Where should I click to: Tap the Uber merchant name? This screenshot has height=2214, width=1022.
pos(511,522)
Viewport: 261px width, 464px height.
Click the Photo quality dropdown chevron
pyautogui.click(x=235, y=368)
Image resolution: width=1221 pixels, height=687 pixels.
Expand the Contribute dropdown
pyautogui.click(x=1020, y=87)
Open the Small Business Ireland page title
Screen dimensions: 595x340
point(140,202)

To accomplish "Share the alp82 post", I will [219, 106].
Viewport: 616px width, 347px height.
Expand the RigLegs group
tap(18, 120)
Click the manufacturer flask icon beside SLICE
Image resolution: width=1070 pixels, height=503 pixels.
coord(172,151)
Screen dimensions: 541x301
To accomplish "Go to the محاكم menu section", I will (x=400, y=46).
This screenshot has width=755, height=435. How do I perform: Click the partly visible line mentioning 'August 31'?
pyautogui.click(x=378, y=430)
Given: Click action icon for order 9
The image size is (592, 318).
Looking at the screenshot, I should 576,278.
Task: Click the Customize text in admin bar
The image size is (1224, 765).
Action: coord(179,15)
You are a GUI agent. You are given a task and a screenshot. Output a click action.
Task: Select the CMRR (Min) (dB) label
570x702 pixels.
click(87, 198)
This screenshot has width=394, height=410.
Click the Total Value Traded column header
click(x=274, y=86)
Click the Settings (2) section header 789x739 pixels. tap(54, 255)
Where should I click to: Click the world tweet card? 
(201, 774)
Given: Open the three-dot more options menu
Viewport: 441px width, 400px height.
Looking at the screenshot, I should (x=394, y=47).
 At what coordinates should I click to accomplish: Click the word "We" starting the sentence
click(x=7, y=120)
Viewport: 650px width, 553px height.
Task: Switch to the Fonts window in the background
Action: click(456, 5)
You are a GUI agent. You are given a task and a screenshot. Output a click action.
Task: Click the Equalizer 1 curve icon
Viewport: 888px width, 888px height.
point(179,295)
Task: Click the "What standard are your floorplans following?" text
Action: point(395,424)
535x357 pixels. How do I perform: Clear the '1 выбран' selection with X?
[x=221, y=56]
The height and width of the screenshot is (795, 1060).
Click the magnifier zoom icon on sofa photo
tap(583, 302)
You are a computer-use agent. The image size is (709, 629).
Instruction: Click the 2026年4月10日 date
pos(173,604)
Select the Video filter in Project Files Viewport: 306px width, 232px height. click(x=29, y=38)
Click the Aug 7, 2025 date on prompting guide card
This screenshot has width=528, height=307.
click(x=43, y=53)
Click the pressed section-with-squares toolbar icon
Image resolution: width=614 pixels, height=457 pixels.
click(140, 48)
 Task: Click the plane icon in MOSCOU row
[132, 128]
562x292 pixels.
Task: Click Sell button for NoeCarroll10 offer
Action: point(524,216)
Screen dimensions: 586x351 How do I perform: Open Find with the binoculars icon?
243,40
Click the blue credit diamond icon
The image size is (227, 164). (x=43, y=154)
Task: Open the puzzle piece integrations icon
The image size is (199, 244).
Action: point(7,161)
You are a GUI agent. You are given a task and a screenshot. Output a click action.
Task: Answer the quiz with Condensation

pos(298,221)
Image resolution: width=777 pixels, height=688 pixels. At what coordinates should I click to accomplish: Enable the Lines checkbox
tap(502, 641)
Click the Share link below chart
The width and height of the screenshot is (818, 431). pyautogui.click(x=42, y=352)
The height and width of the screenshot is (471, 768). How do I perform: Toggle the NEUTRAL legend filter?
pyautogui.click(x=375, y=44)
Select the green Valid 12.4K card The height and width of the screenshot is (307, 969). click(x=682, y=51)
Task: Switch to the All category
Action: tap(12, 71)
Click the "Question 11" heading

Your assignment: Where a line of the data above includes the string "section", pull it out.

The completed task:
To accomplish "Go to the محاكم menu section", I will (x=400, y=46).
Click the Settings (2) section header 789x739 pixels. tap(54, 255)
Click the pressed section-with-squares toolbar icon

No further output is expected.